• [Exercises]
• a. The article on gig workers below names places outside gig work where more than half of surveyed workers got health insurance. List those sources.
• b. According to the article on gig workers below, how much did Uber's ridesharing revenue fall in the company's latest quarter?
• c. Please extend the article on gig workers below, starting after its final paragraph and ignoring the listing that follows it.

• [Quoted passage]
In fact, when PYMNTS surveyed gig workers, we found the majority reported they weren’t actually looking for benefit in connection to those gigs. For instance, more than half reported they had access to health insurance via spouses, other jobs or the U.S. Affordable Care Act (Obamacare) and weren’t seeking it from gig work as a primary need. By contrast, gig workers we talked to consistently rated flexibility as paramount.
But the flexibility argument isn’t convincing people across the board. California Attorney General Becerra told CNBC on Tuesday (Aug. 11) that the dichotomy between flexibility and employment benefits is a false choice.
“What worker doesn’t want to have access to paid sick leave?” Becerra told CNBC. “What worker doesn’t want to have unemployment insurance at a time of COVID-19 crisis? What worker doesn’t want to know that they’ll get paid for overtime if they work 60 hours in a week or 12 hours in a day?”
That’s a sentiment echoed by ridesharing driver Jeff Perry, who told a local Fox affiliate that flexibility wasn’t quite the benefit it’s billed as when stacked up against all that drivers lose as independent contractors.
“Employee status seems like the best route,” Perry said. “If I’m not even making half of minimum wage, effectively, after my expenses, then that’s not a viable option for me.”
What happens now?
As noted above, Uber and Lyft have both said they’ll appeal the ruling. Both firms have been hit hard by COVID-19 and have seen their ridership numbers plummet as a result. For instance, Uber recently reported that its ridesharing revenue fell 75 percent in the company’s latest quarter, and that it now makes more money with its food delivery business Uber Eats than it does providing rides. The company added that even with Uber Eats, overall revenue is down 30 percent year on year.
And both Uber and Lyft had difficulty reaching and maintaining profitability even before COVID-19 and have argued that a forced conversion of their labor force from independent contractors to employees would result in driver layoffs and massive contractions in the firms’ services.
“Uber would only have full-time jobs for a small fraction of our current drivers and only be able to operate in many fewer cities than today,” Khosrowshahi wrote in his Times op-ed. “Rides would be more expensive, which would significantly reduce the number of rides people could take and, in turn, the number of drivers needed to provide those trips. Uber would not be as widely available.”

• [Dataset excerpts]

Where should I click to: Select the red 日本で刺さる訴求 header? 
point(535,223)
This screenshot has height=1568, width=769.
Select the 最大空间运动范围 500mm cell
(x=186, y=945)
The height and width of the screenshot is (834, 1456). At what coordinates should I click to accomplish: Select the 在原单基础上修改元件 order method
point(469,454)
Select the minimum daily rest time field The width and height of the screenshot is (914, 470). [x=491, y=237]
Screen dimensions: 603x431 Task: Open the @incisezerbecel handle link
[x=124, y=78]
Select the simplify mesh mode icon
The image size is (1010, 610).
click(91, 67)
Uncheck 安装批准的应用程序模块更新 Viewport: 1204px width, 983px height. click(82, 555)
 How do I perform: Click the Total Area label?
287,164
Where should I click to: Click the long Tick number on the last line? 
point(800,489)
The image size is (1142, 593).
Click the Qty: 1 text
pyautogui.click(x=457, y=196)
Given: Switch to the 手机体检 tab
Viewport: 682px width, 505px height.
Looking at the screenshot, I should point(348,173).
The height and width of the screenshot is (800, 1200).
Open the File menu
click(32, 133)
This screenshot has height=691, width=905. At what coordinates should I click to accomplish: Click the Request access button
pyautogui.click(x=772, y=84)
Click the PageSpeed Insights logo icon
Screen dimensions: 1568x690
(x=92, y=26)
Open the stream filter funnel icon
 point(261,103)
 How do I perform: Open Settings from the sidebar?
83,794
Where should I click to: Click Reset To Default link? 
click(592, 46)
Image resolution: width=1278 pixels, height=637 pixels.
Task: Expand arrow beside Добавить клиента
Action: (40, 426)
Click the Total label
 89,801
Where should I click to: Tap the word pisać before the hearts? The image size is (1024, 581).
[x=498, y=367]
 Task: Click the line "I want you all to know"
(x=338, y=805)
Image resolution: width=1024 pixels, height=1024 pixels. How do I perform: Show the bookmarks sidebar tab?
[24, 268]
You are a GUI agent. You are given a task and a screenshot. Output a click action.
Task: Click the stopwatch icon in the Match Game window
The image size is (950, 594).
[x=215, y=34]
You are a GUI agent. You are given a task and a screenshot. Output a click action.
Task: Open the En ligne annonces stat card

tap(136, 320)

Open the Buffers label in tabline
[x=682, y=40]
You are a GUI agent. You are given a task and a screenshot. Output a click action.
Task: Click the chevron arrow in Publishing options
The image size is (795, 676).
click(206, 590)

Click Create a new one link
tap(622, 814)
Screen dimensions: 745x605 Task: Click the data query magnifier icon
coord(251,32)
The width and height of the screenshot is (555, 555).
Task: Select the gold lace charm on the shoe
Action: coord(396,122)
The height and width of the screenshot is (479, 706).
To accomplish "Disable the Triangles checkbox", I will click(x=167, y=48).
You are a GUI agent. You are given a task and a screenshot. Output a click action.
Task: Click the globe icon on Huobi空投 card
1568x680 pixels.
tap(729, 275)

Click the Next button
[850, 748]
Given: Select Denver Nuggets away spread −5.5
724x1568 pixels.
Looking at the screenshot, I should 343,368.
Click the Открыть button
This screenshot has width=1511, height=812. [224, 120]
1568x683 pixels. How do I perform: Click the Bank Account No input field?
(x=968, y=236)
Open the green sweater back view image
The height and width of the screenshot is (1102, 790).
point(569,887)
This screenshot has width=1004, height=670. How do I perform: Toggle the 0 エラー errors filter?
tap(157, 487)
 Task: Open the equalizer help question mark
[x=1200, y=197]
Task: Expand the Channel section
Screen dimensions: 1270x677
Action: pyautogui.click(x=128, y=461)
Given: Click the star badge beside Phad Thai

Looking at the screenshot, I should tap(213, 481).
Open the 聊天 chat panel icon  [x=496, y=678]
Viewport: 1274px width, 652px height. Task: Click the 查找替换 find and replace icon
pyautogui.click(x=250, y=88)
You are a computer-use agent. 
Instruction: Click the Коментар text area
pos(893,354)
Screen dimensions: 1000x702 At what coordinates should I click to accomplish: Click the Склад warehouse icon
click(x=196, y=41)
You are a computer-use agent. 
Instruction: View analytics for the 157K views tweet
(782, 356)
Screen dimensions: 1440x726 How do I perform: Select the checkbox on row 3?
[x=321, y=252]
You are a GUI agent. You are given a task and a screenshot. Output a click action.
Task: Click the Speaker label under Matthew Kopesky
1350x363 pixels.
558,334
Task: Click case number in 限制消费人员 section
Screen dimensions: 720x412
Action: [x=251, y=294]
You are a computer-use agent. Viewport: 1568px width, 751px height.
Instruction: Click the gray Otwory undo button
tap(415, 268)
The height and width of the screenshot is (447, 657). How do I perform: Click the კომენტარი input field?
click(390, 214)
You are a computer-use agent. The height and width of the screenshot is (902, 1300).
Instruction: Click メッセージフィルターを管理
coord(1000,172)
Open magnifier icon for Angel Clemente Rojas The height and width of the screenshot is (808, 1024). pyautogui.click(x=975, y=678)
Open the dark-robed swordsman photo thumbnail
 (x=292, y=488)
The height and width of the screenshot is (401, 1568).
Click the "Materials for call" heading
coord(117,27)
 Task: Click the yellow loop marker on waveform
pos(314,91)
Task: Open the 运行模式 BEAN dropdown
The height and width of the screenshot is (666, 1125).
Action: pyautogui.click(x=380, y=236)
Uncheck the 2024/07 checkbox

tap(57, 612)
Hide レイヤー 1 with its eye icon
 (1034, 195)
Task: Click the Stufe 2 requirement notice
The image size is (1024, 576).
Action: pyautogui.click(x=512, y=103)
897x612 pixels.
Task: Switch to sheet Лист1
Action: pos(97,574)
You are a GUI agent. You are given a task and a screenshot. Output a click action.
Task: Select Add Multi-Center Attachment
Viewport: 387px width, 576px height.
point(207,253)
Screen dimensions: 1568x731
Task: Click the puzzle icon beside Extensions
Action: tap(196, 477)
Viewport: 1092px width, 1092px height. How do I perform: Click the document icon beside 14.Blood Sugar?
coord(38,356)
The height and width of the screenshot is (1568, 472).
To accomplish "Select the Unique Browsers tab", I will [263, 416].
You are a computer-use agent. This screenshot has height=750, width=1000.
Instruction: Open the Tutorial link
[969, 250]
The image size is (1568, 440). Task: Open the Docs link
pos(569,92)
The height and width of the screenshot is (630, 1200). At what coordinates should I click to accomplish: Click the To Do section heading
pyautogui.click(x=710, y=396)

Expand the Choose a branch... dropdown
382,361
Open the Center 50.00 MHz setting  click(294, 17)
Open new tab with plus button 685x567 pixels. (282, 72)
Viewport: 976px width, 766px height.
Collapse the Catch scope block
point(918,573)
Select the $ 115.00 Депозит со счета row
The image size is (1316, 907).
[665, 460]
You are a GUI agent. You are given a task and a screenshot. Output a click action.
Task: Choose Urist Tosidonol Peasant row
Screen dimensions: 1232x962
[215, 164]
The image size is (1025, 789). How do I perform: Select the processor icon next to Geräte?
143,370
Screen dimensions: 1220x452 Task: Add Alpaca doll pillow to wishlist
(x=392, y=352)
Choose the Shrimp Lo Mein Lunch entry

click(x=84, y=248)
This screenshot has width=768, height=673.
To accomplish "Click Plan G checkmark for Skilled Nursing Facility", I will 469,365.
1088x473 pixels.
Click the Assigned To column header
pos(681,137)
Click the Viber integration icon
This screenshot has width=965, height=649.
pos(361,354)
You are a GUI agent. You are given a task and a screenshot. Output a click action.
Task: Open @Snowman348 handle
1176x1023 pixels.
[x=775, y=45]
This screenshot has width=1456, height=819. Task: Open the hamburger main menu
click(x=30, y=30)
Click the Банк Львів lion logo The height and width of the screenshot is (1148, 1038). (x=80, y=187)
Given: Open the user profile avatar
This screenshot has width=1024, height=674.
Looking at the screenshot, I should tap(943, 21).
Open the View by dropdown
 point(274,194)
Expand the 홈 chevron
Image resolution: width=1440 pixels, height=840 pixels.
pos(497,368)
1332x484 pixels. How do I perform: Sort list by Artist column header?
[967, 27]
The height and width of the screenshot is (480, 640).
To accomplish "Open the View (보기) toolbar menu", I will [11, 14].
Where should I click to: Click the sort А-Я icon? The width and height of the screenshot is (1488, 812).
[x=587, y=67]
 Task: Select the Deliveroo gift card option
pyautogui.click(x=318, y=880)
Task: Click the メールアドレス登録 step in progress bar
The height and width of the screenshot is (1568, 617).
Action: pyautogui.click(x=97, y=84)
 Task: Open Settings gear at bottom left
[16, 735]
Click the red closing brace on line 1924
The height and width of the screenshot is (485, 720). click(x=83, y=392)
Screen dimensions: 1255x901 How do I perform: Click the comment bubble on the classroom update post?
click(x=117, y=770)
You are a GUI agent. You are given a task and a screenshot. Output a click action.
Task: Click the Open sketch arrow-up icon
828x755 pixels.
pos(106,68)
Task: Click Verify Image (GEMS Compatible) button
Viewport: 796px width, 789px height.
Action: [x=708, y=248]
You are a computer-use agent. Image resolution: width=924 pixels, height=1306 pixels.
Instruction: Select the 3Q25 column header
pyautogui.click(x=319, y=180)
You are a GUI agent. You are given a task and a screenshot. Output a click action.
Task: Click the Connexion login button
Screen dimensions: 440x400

• [Answers for the tasks]
• a.
- Spouses
- Other jobs
- The U.S. Affordable Care Act (Obamacare)

• b. It fell 75 percent.

• c.
Given how dependent many consumers and workers have found themselves on the gig economy in recent months, it seems like a less than ideal time for that sector to contract. Yes, people might not be hailing rides as often, but they’re having groceries, prepared foods, meal kits and more delivered in record numbers.
A sharp contraction in the gig economy could add more headwinds to a U.S. consumer economy that’s already struggling to get back on its feet. And a lot of furloughed or laid-off service workers who’ve turned to gig companies to keep the bills paid face losing any easily accessed form of employment.
Whether gig workers will inevitably move down the path toward classification as employees or not seems uncertain at best. Besides the court fight, AB 5 faces a November statewide ballot initiative that would specifically exempt ridesharing drivers from the law — an initiative both Uber and Lyft are backing.
Khosrowshahi has also conceded that providing additional benefits and protections for gig workers is important, but that reclassifying gig workers as employees is the wrong way to do it. He’s calling for a “third way” compromise of keeping employees as independent contractors, but gig companies paying into a fund for worker benefits.
The bottom line — it seems some kind of compromise is necessary. Gig work has become an ingrained part of the economy, perhaps more in the past six months than ever before — and reshaped the world of work around it. The genie isn’t going back in the bottle, so perhaps the laws should be rewritten to reflect a world with the genie in it.